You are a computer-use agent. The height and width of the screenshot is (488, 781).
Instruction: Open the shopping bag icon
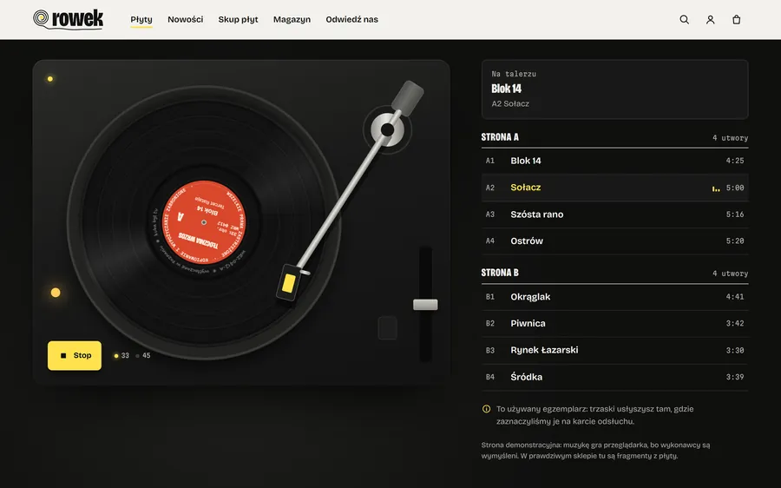click(736, 19)
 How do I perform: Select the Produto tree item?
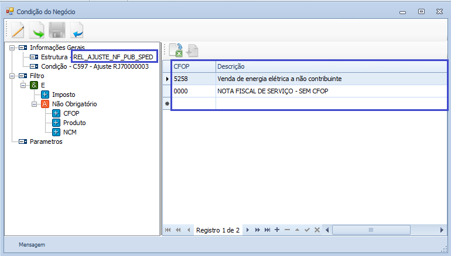click(74, 123)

◆ What you should do
Please reproduce only the lines from the one holding "Instruction: Open the shopping bag icon" through the final line of the listing above, both included, with each picture left out.

◆ Reply
Instruction: Open the shopping bag icon
click(736, 19)
 How do I perform: Select the Produto tree item?
click(74, 123)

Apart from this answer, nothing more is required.